What needs to be done: Please quote word for word the part of the Sean McConnell article below that begins with the words containing "No such worries" and ends with "by Brett Young.".

Selected text:
Looking at the cover artwork for Sean McConnell’s latest album “Skin” (Silent Desert Music, 2025), you might think he has a fixation on tattoos, what with the drawing of a hand covered in ink art from fingertip to wrist. Actually, he has only one and seems shy about it. “Mine is my wife’s name in a banner, a classic style that I got maybe twenty years ago.”
Many guys would be reluctant to have an indelible reminder of a romantic affair, fearing when it ended, the next girl to capture his heart would be faced, unfortunately, by that same heart, which already has an arrow through it with his old girlfriend’s name boldly apparent.
No such worries for McConnell, a happily married father who might be wondering if any mid-life crisis is around the corner after turning 40. He’s too busy for any of that, immersed in all aspects of the music business besides writing, recording and performing his own material. To him, making music is an act of faith and hope in itself, and that’s reflected in his considerable output. Besides the eleven albums he has released, McConnell’s name also appears as a writer or co-writer on songs recorded by Tim McGraw, Brad Paisley and a number-one hit single by Brett Young.
Whether melancholy, slow tunes or full-steam rock ’n’ roll, McConnell’s voice sounds fresh and expressive on the folk-rock vibe side of Americana. His lyrics are well-thought-out and layered with meanings beneath the surface, driven by craft and meticulousness. He is not just another acoustic song poet struggling to make a splash, but is in it for the long haul. “I try to write from the perspective that there is a song waiting to be written,” he explains, “and I just have to get it out of my head and on paper.”

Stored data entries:

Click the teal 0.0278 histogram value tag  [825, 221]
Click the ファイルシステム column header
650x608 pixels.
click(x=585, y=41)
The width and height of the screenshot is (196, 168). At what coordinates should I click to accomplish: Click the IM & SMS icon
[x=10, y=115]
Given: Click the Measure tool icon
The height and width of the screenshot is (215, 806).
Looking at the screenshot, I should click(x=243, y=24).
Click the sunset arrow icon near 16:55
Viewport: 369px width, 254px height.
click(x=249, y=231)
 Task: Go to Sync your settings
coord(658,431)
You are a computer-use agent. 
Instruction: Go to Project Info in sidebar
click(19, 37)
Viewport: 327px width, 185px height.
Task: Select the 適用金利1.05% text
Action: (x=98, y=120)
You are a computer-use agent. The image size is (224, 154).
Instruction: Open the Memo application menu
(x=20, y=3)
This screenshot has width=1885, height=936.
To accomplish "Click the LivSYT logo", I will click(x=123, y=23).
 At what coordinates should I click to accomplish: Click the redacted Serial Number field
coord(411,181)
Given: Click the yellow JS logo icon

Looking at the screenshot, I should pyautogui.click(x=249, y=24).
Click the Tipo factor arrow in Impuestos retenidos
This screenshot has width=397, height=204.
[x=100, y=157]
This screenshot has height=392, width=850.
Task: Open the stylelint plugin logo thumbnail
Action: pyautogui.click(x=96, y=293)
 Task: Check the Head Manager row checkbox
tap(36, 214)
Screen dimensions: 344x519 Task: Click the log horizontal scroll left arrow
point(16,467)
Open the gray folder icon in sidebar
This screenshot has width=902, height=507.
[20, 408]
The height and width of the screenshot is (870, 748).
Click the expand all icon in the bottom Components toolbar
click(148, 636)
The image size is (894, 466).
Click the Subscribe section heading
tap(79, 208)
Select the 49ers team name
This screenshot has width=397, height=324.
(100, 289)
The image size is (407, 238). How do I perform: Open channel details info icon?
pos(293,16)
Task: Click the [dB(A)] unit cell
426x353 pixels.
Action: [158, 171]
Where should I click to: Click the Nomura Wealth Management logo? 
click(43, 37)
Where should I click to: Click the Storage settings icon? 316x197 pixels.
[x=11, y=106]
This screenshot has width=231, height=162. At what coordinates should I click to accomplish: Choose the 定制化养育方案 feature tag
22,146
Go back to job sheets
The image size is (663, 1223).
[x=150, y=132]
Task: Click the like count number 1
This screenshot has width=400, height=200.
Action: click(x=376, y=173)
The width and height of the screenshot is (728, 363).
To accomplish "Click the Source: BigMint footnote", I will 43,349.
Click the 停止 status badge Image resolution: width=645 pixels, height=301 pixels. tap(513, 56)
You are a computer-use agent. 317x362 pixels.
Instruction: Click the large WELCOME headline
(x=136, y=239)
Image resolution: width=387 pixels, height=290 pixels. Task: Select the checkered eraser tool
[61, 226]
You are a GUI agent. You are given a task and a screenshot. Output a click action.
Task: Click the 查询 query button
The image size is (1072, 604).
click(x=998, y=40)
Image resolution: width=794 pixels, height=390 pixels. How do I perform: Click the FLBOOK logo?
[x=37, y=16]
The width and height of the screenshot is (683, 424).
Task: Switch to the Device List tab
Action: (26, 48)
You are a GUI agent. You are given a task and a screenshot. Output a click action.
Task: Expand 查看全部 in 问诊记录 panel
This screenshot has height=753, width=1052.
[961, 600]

Result of this exercise:
No such worries for McConnell, a happily married father who might be wondering if any mid-life crisis is around the corner after turning 40. He’s too busy for any of that, immersed in all aspects of the music business besides writing, recording and performing his own material. To him, making music is an act of faith and hope in itself, and that’s reflected in his considerable output. Besides the eleven albums he has released, McConnell’s name also appears as a writer or co-writer on songs recorded by Tim McGraw, Brad Paisley and a number-one hit single by Brett Young.